Word vectors with small corpora

© 2018 Chris Culy, March 2018



In this series of posts, I'll explore some questions concerning how, and to what extent, the word vector approach to meaning can be usefully applied to small corpora. I'll look at issues of randomization and evaluation, as well as how to explore word similarities. While the focus here is on small corpora, many of the points are relevant to large corpora as well.


One important view about word meaning is that the meaning of a word is determined by (or manifested in) the word contexts in which it occurs. Word vectors are a computational way to concretize this distributional idea of meaning. While there are many different specific approaches to word vectors, they all have at their heart the following idea: for each word in our corpus, we count how many times other words occur in its context. The approaches vary in terms of what counts as the context, how the counting is done, and how the raw counts are transformed (e.g. normalization by the total number of words). The "vectors" of word vectors are simply the lists of the transformed counts.

There are various choices to be made when analyzing a corpus with word vectors. Some of them are specific to the approach, but the main choices across approaches are the following:

  • the kind of preprocessing of the text (e.g. lowercasing, removing stop words, etc)
  • minimum count: the lowest frequency words to include (of those remaining after the preprocessing)
  • window: the size of the context:
  • dimension: the lengths of the vectors to use for the final representations

Word vectors have become a popular technique for constructing word meaning computationally, partly because they are simple, but mainly because they are effective at helping to do other tasks, whether directly related to meaning (e.g. finding similar words) or indirectly (e.g. parsing, summarization, translation, etc). A large part of the success of word vectors is due to their use with large corpora, tens of millions of words and more (one word vector tool says that as long as there are at least 10 million words in the corpus, the tool should work well).
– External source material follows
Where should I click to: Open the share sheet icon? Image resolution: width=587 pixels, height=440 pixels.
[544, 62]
However, in some domains, especially in digital humanities, the corpus of interest might be much smaller. For example, the combined letters of Elizabeth Barrett and Robert Browning to each other has fewer than 500,000 tokens, including punctuation http://chrisculy.net/lx/resources/. The longish novel Moby Dick has just over 200,000 words, excluding punctuation. The shortish novel Heart of Darkness has under 40,000 words excluding punctuation.
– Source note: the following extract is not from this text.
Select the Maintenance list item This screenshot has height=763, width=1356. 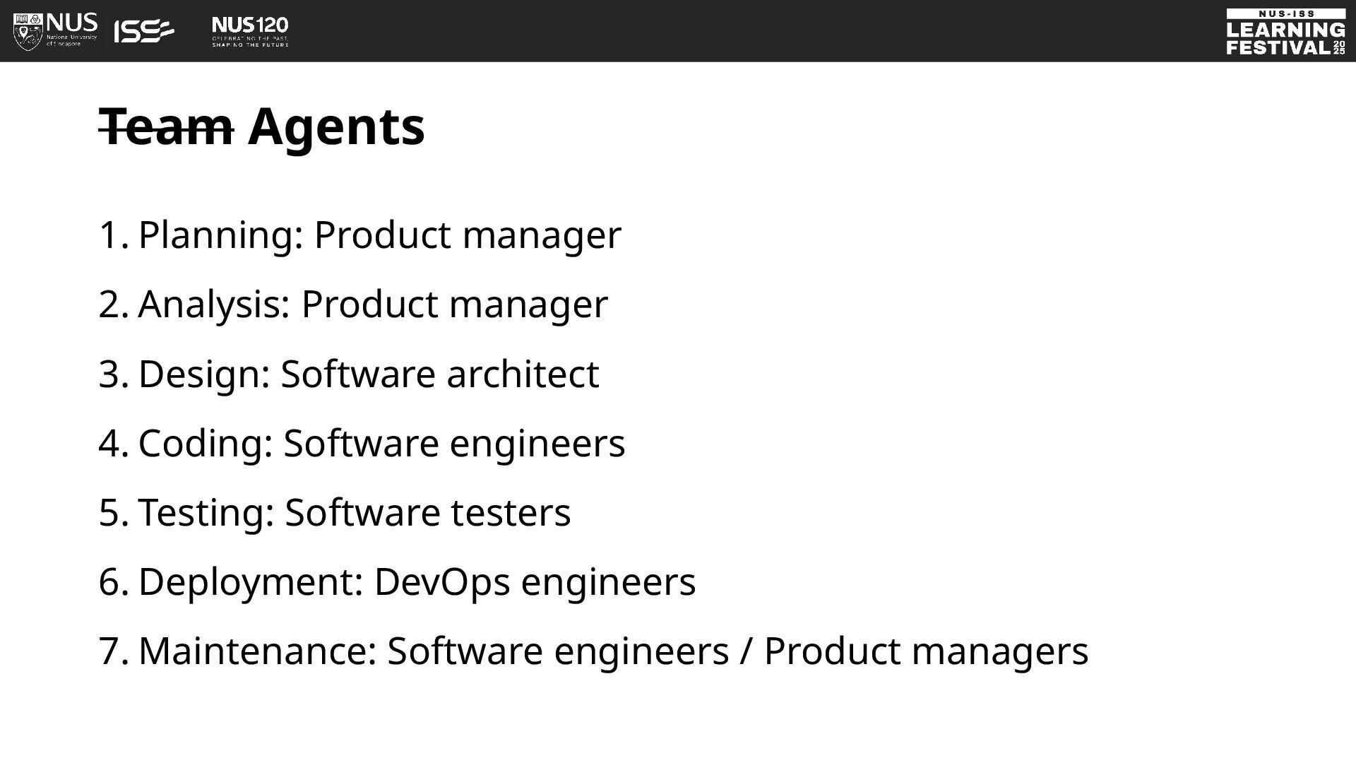pos(593,650)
These lengths are a far cry from 10s of millions, or even a million, words. There are thus questions about how, and to what extent, the word vector approaches can be usefully applied to these smaller corpora. In this series of posts, I'll explore some of those questions, including issues of randomization, evaluation, and how we can explore word similarities.

Technical details


For simplicity, I'll use a very simple preprocessing step, slightly elaborated from the hyperwords package [2]. The preprocessing converts the input to ascii, lowercases it, and removes punctuation except for the apostrophes of contractions and possessive 's. Tokens are words, contractions (except n't is not a separate token), and the possessive 's. The actual command is the following:

iconv -c -f utf-8 -t ascii $1 | tr '[A-Z]' '[a-z]' | sed -E "s/[^a-z0-9']+/ /g" | sed -E "s/ '/ /g" | sed -E "s/' / /g" | sed -E "s/^'//g" | sed -E "s/'$//g" | sed -E "s/'v/ 'v/g" | sed -E "s/'ll/ 'll/g" | sed -E "s/'s/ 's/g" | sed -E "s/'d/ 'd/g" | sed -E "s/i'm/i 'm/g" | sed -E "s/'re/ 're/g" | sed -E "s/  +/ /g"
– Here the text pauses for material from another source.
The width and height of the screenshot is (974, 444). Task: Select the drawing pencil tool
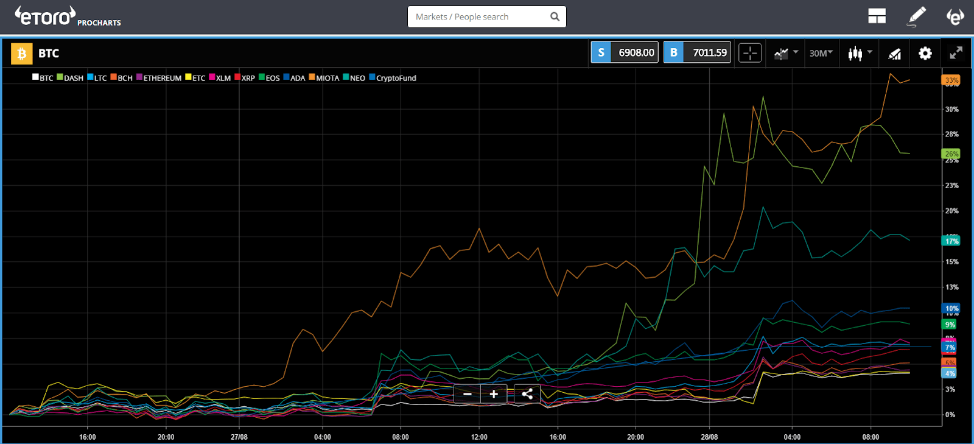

For some experiments, I have used spacy to split the input into sentences before doing the preprocessing.

Word vector approaches

I will use 3 approaches to word vectors:

  • word2vec
  • FastText
  • SVD reduction of Positive Pointwise Mutual Information (ppmi_svd)

word2vec has become a standard reference point for word vectors; FastText is an extension of word2vec that incorporates sub-word information. I use the gensim [1] implementations of these.

The ppmi_svd approach was chosen in part in connection with the randomization issues, and in part because it has been reported to work better than word2vec and others for smaller corpora (but corpora still large by the standards here). I use the hyperwords package [2] implementation, ported by me to Python3.


This exploration could not have been done without the tools and research that others have done, especially the work in gensim and hyperwords.

[1] Gensim: https://radimrehurek.com/gensim/, published as "Software Framework for Topic Modelling with Large Corpora" Radim Řehůřek and Petr Sojka, Proceedings of the LREC 2010 Workshop on New Challenges for NLP Frameworks, pp. 45-50, 22 May 2010.

[2] Hyperwords: https://bitbucket.org/omerlevy/hyperwords, published as "Improving Distributional Similarity with Lessons Learned from Word Embeddings" Omer Levy, Yoav Goldberg, and Ido Dagan. TACL 2015.